With a name like that, no wonder it never got popular. Regardless, potassium is present all over your body. It maintains fluid balance, bone strength, muscles and nerves. Luckily, it is easy to get, as bananas are a great source of potassium. Other foods that have it in abundance are kidney beans, spinach, sweet potato, broccoli and cantaloupe. You can find it in orange juice and Greek yogurt as well. All of the listed foods are also providers of a lot of other beneficial nutrients, which as an added bonus.

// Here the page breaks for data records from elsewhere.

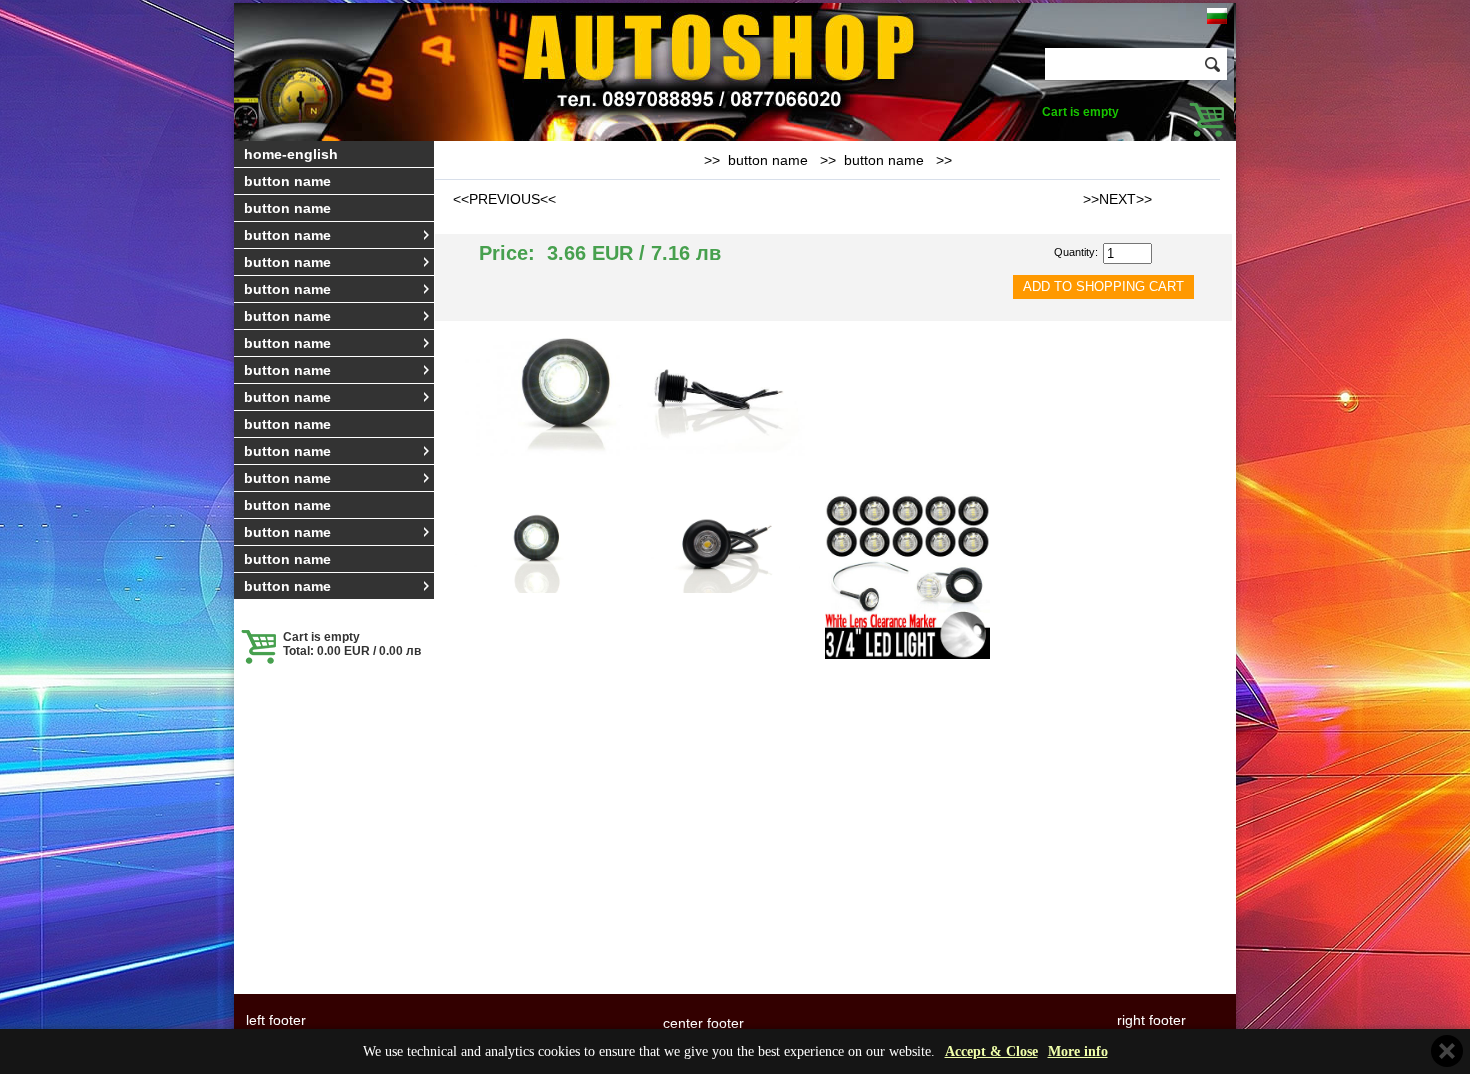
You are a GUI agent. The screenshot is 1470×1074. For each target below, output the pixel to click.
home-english (291, 154)
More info (1078, 1051)
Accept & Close (991, 1051)
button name (287, 181)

Iron deficiency is one of the most widespread health problems today, especially in children in countries with low income. It can lead to anemia, which in turn makes you feel weak and tired all the time. Now, iron is necessary for the creation of red blood cells. Logically, when there is a deficiency of iron, fewer red blood cells are being made, which is a problem, as they are in charge of delivering oxygen throughout your body. In order to partake of enough iron, your diet should include foods such as red meat, egg yolks and dark leafy greens. Of course, lentils are there again to help you boost your iron levels, as well as dried fruits. Red wine has, of course, a certain amount of iron in it, and enjoying an occasional glass will certainly boost your iron levels, but not as much as some of the foods mentioned above.
All in all, when it comes to nutrient deficiencies, it still boils down to not being willing/able to explore the variety of foods that offer so many things. Unfortunately, many people that are stuck in the 9 to 5 life regimes do not have the time or willpower to eat the nutrient-rich food and settle for fast food or pastry from the local coffee shop. And that is a health hazard in the making.